Regardez nos vitrines de Noël comme elles sont superbes ! », s’enthousiasme Jean-Marc Vernet. Il en a confié la mise en scène à son apprentie Christine, qui suit actuellement une formation au bac professionnel commerce. Depuis qu’il lui a laissé les mains libres, le titulaire, même s’il valide les thèmes et les produits retenus, a constaté une nette différence. « Les vitrines personnalisées attirent les passants et les incitent à entrer. C’est un avantage pour des petits commerces comme les nôtres. » Christine finit de préparer, dans le back-office, un des sachets à bonbons contenant des crèmes et des savons aperçus en vitrine par une cliente. Jérôme, qui termine quant à lui un brevet de préparateur, est au comptoir. Il répond à une question portant sur un médicament OTC sous l’oeil attentif du titulaire, comme l’exige la réglementation.
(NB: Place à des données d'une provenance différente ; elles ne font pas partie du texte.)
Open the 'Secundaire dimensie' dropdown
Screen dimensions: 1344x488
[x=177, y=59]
Transmettre son savoir et l’amour du métier

Jean-Marc Vernet est tuteur depuis cinq ans. « J’y ai songé car une apprentie était présente quand j’ai repris la pharmacie il y a huit ans. J’ai donc fait appel au centre de formation des apprentis de Planchat, dans le XXe arrondissement », raconte-il. Sa première expérience le marquera. « L’apprentie, en bac professionnel commerce, souffrait de déficience auditive. Elle voulait poursuivre en brevet professionnel de préparateur dans mon officine mais ce n’était pas possible, se souvient Jean-Marc Vernet, encore plein de regrets. Nous avions déjà bénéficié d’une dérogation et, selon le médecin du travail, elle pouvait poursuivre une formation en alternance à l’hôpital mais ne pouvait pas être en contact avec des patients. » Le titulaire fera à nouveau appel au CFA. « J’aime le métier que j’exerce. J’avais envie de transmettre mon savoir. » Jean-Marc Vernet persévère donc en recrutant à nouveau une apprentie en bac professionnel commerce, laquelle partira à l’issue de sa formation pour travailler dans sa région d’origine.
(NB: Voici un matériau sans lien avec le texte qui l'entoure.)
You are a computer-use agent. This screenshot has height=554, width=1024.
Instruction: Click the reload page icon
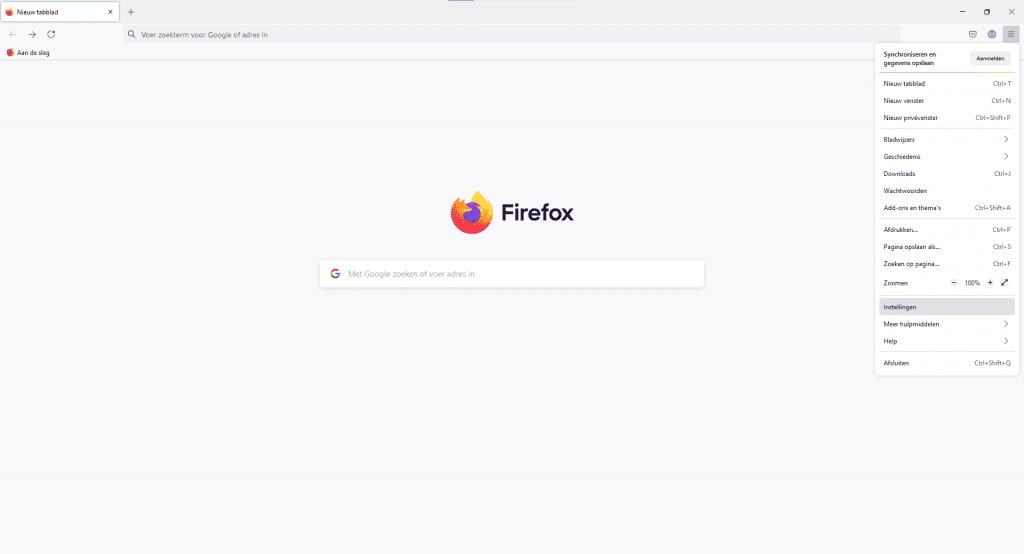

Avec Christine, la boucle sera peut-être enfin bouclée. Elle passe son examen en juin et compte bien, une fois son diplôme obtenu, rester dans la même officine pour son brevet de préparateur. « Jérôme, que j’ai recruté dans le même temps il y a un an et demi, avait aussi suivi un bac pro commerce, souligne le titulaire. A l’inverse des étudiants qui intègrent directement la formation de préparateur en pharmacie, il était déjà habitué à l’univers de la pharmacie. »
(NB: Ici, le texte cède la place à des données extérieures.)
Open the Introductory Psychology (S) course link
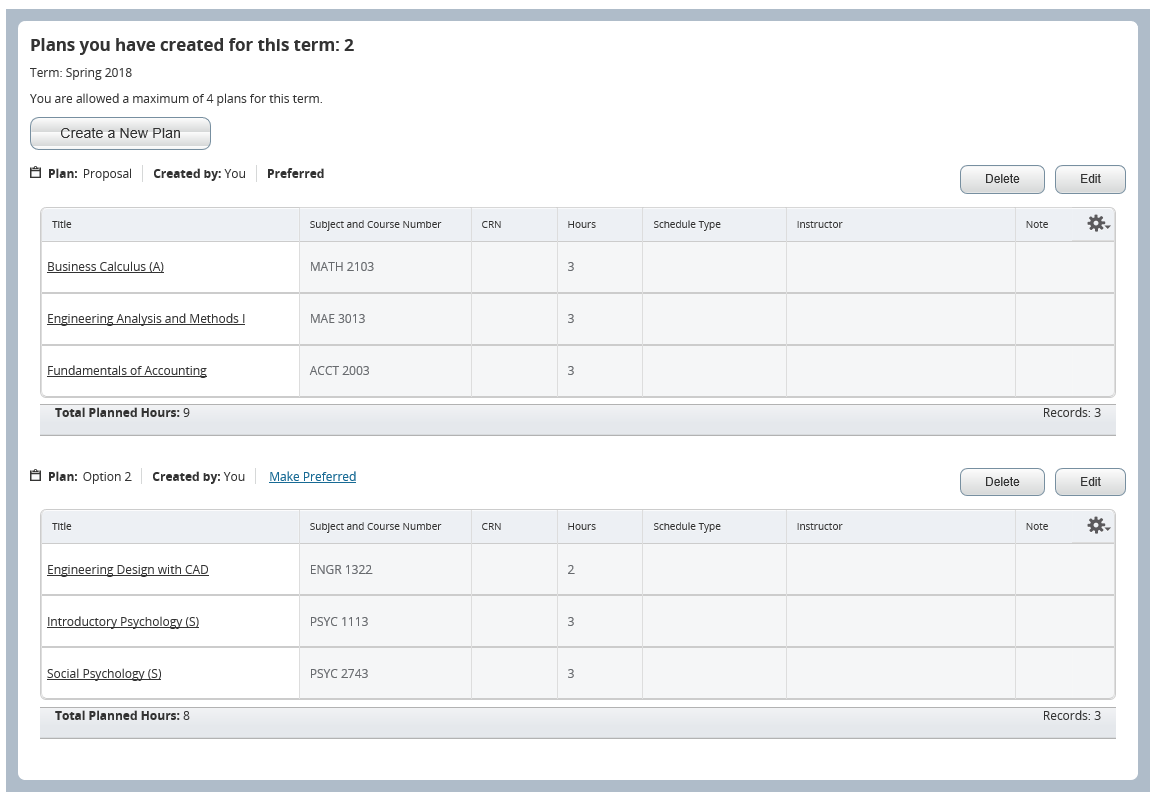click(x=123, y=622)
Les deux apprentis ont des tâches précises à remplir. « Pendant la formation, nous apprenons la gestion des stocks, comment établir des prix, comment vendre, détaille Christine. Les cours s’accompagnent d’exercices pratiques à réaliser au sein de l’entreprise. Je me suis occupée du référencement d’une nouvelle gamme d’anti-âge, de sa mise en avant dans les rayons ainsi que de la distribution d’échantillons aux clients. » Elle doit également rédiger trois cas pratiques : la réception d’un colis, la vente d’un produit et la relance d’un produit dont les ventes sont faibles.

Des jeux de rôles pour améliorer le conseil au comptoir

Depuis qu’il suit la formation de préparateur, Jérôme apprend pour sa part à faire des préparations. Quatre à cinq sont réalisées chaque mois à l’officine : des mélanges de pommades, des gélules à formulation simple en dermatologie ou en phytothérapie. Les préparations les plus compliquées sont sous-traitées à une autre officine. L’apprenti dispense également des conseils en médication familiale au comptoir et seconde le pharmacien. Il prépare les ordonnances que celui-ci lui tend, prend les produits dans le back-office et les remet au pharmacien qui vérifie. Avec le temps, le titulaire a fini par lui confier des fonctions de plus en plus responsabilisantes. Jérôme se charge ainsi aujourd’hui de la télétransmission des ordonnances et des commandes de médicaments OTC auprès des laboratoires. « Je fais un projet de commande en fonction des stocks, détaille-t-il. Je le soumets ensuite au titulaire pour qu’il le valide. »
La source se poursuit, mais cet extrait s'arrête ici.